Читаем Канун полностью

— Ты это верно говоришь. На фронте все с оружьем. А с пулеметом если — ничего не страшно.

Как-то Прошка, вызвав Кольку из дома — как всегда свистом, — волнуясь, сказал:

— Знаешь, что я тебе скажу?

— Что? — тоже, еще не зная в чем дело, заволновался Колька.

— Только никому ни слова.

— Никому. Ну?

— Побожись, что никому не скажешь.

— Бога нет. Честное слово — другое дело.

— Скажи: честное слово.

— Ну, честное слово.

— Наша рота, — таинственно зашептал Прошка, — наверно, пойдет на фронт. Командир с комиссаром говорили про отправку какую-то. А отправка ясно — на фронт.

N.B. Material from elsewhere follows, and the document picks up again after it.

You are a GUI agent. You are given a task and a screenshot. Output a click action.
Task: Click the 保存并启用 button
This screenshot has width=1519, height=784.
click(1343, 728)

— А когда отправка будет? — спросил Колька.

— Не знаю. Я только слышал, как командир говорил, что надо отправлять людей. Я спросил его: «А на какой фронт?» А он так сердито крикнул: «Чего болтаешь? Какой тебе, дурню, фронт?» И больше ничего не говорил. Потом я комвзвода Панкратова спрашивал, а тот говорит, что ничего не знает. Да врет, поди. Как ему не знать? Ты, Колька, тоже, смотри не болтай никому. Ведь дал честное слово, не забудь.

— Я понимаю. Разве можно болтать? За это не похвалят. Ведь это — военная тайна, — с важностью произнес Колька.

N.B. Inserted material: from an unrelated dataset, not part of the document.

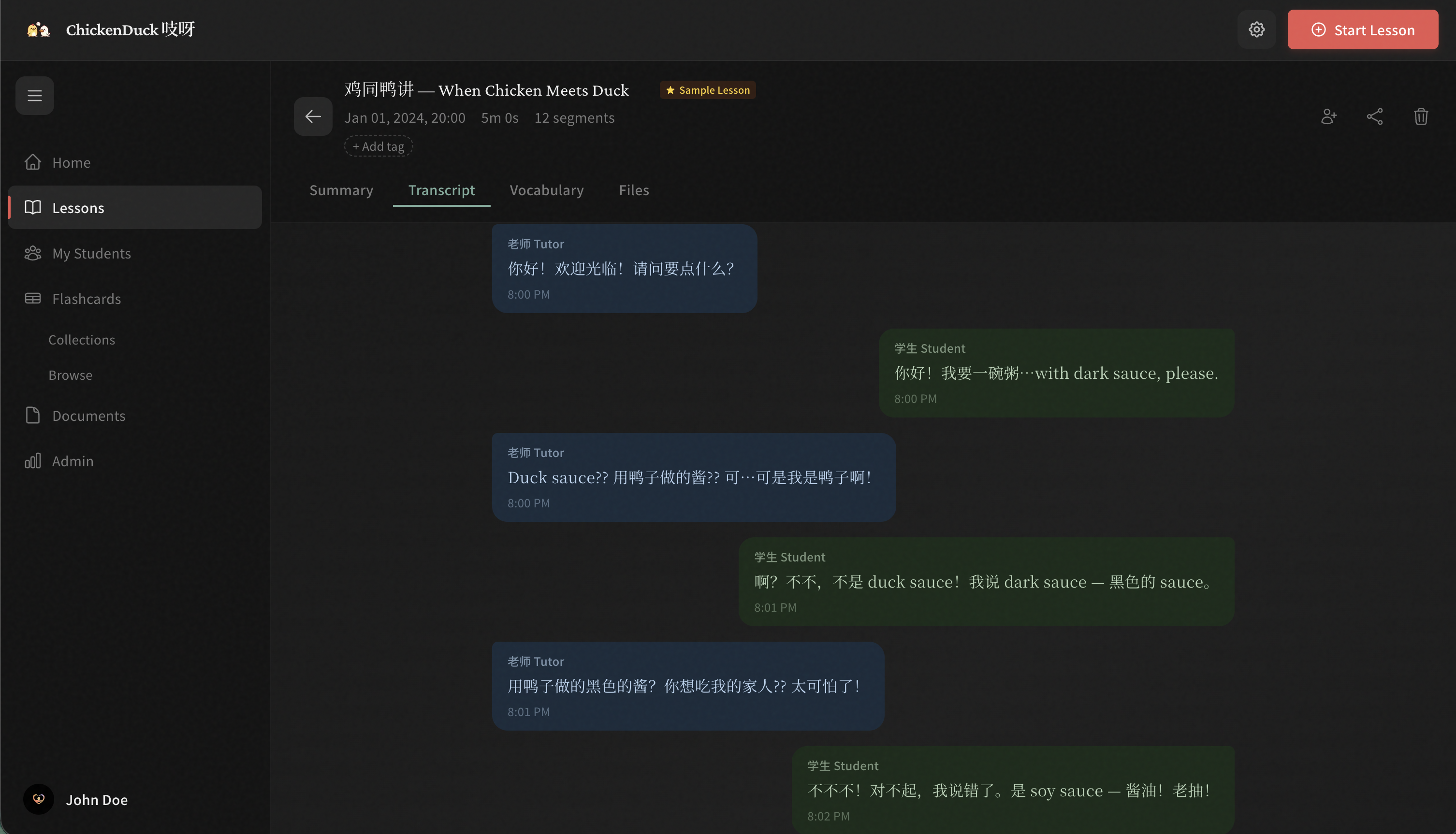The height and width of the screenshot is (834, 1456).
Task: Open the Files tab
Action: (633, 190)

— То-то и есть. Тебе-то я потому сказал, чтобы ты приготовился. Как будем отправляться — и ты просись. Скажи: сирота.

— Как же сирота? Мама у меня еще жива. Я уйду, так она сразу умрет. Она меня любит. Мне ее жалко.

— А может, она к тому времени помрет.

— Может быть. А только мне ее жалко. Я ее люблю.

— Что ж делать? — вздохнул Прошка. — Ты ведь сам говорил, что она очень мучается.

— Это-то верно. А все-таки жалко.

— Еще бы. Родная мать, как же не жалко. Чужого человека — и то жалко. Я вот всякую животную — и то жалею.

— Я тоже. А вот белогвардейцев — нет.

— И я их не жалею, гадов. Наш командир их все гадами называет. Они гады и есть.

— Даже хуже гадов.

— И правда, хуже, — засмеялся Прошка. — Вот лягуха — гад, а она лучше любого белогвардейца. Верно, лучше?

— Конечно, лучше.

— Ну, Колька, мне надо идти в роту. В штаб полка пошлют с бумагами. Тимошин, переписчик, говорил, что бумаги будут. Ну, Колька! На фронт когда поедем — и ты просись. Все равно мать умрет так и так.

— Все равно-то все равно, — нерешительно сказал Колька, — а только ей очень тяжело будет, когда я уйду. Она меня любит.

Прошка вздохнул и сказал:

— Ну ладно. Побегу в роту.

И он тяжело зашлепал толстыми ногами по пыльной мостовой.

14

Когда Прошка после разговора с Колькой пришел в канцелярию шестнадцатой, там шла лихорадочная работа по составлению необходимых бумаг для отправки людей.

Тимошину помогали писать бумаги комиссар и двое штрафников.

Комроты говорил по телефону с адъютантом полка.

— Нет, товарищ адъютант, это не работа, — раздраженно говорил он, — за такую работу попадают у шестнадцатую. Да, да!.. Такую работу, дорогой товарищ, я называю саботажем. У вас дюжина штабистов, а затребование из дивизии проболталось целые сутки в штабе. Теперь за один час времени надо оформить бумаги и отправить людей. Пустяки? Нет, дорогой товарищ, не пустяки! Ведь на тридцать пять человек. Не шутите. С одними арматурными сколько возни. Что говорите? С другим поездом? А другой поезд будет только в десять вечера. Это не годится. Надо обязательно с этим поездом. Тогда у три будут в Петрограде и на шестичасовой попадут не торопясь.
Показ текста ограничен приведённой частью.